TRECHO DO TEXTO
§ §

Nem sempre, infelizmente, temos razão a tais palavras de otimismo. Ha ainda recantos da especialidade, de muito pouca luz, onde não nos movimentamos com facilidade, seja porque apresentam reconditos até agora inexploraveis, ou porque resistam, pelas suas condições intrínsecas, às tentativas para a sua devassa. E' o caso da otoscopia nas crianças pequeninas. Eis aí um capítulo de técnica otiatrica que muito pouco ou nenhum progresso experimentou nestes ultimos anos. As dificuldades que se nos depararam ha vinte anos, continuam tais quais eram na época em que começámos. E provável que erremos menos, a custa da experiência e dos anos, mas não que a semiótica tenha melhorado daquele tempo para cá.

Fica a todos a impressão de que não se tenha procurado melhorar a otoscopia infantil. Este fato é digno de um comentario, por duas razões: primeiro, porque a bôa otoscopia na criança, principalmente no lactente, presta serviços incalculáveis tanto à pediatria como à otologia, e, segundo porque os pequeninos nos privam de um elemento de diagnostico de capital importancia que é a anamnese subjetiva.

E não ha otologista que se sinta sempre verdadeiramente à vontade, como acontece no adulto, ao examinar um doentinho de dias e quiçá de meses de idade. Não se póde comparar a garantia de um e outro exame.

§ §

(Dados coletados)
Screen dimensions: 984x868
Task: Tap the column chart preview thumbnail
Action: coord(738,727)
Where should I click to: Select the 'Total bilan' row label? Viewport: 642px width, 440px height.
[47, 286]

§ §

USANDO AS INFORMAÇÕES
1. Responda sobre o trecho a respeito da otoscopia infantil:
(a) Há quantos anos surgiram as dificuldades que, segundo o trecho, continuam as mesmas?
(b) A que duas áreas a boa otoscopia na criança presta serviços incalculáveis?
(c) Que elemento de diagnóstico os pequeninos deixam de oferecer?
2. Cite, por favor, o trecho sobre a otoscopia infantil sem alterações, começando em "E não ha otologista" e seguindo até "e outro exame.".
Os itens não entram nesta parte.

RESPOSTAS POR ITEM
1.
(a) Há vinte anos.
(b) À pediatria e à otologia.
(c) A anamnese subjetiva.

2.
E não ha otologista que se sinta sempre verdadeiramente à vontade, como acontece no adulto, ao examinar um doentinho de dias e quiçá de meses de idade. Não se póde comparar a garantia de um e outro exame.